The Bench overruled earlier 3-Judge decisions in State of M.P. v. Nivedita Jain and Ajay Kumar Singh v. State of Bihar cases, which had held that admission and selection criteria do not impact standards interpreting that standards arise only during studies and that MCI regulations were merely recommendatory. The Court rejected this view, reasoning that selection criteria directly influence the quality of education imparted. Lower merit at entry hampers effective teaching and training, ultimately lowering overall standards.
The Court further clarified that merely requiring all candidates to pass the same final examination does not guarantee excellence or maintain standards.
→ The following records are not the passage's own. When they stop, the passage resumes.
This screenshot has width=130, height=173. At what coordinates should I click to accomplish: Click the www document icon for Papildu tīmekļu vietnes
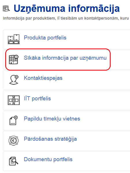click(14, 120)
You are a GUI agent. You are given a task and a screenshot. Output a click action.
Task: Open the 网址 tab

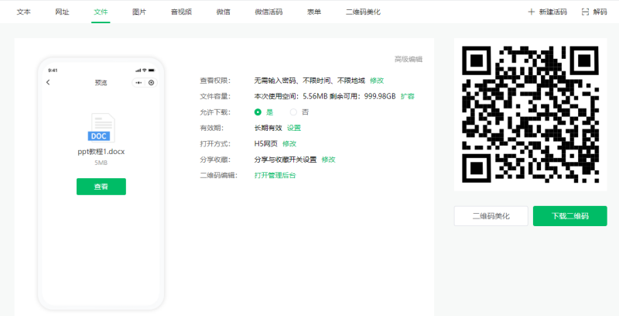tap(62, 12)
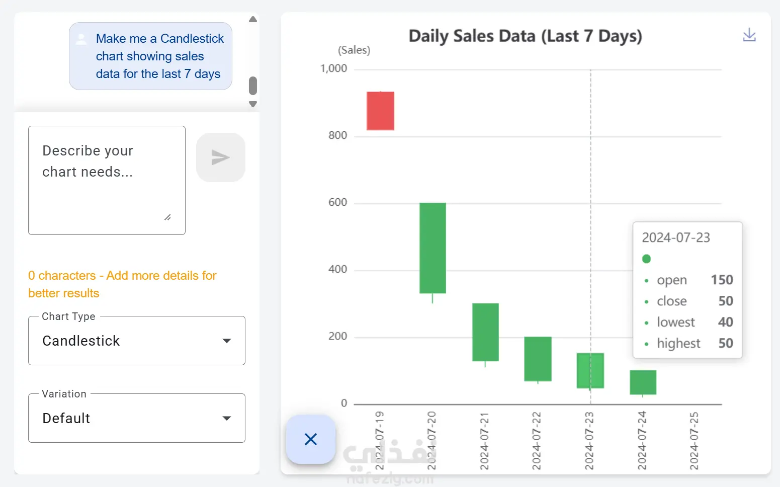Open the Chart Type dropdown

point(137,341)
A pass mark ensures only minimum competence, not high quality. True standards result from the cumulative effect of student caliber, faculty quality, infrastructure, hospital facilities, and rigorous evaluation not just exit-stage uniformity.
Regarding MCI PG Regulations, the Court ruled they are binding as framed under Entry 66 List I powers. States, acting under Entry 25 List III, cannot frame conflicting rules that adversely affect these standards. Union power on higher education standards remains supreme and exclusive.
A common entrance examination is essential for postgraduate medical admissions within a State, as MBBS courses from different universities vary in curriculum, teaching quality, and evaluation standards. Some universities apply stricter assessments, requiring higher performance for passing or higher marks, while others are more lenient. A common test ensures a uniform, fair criterion to judge the true merit of candidates from diverse universities.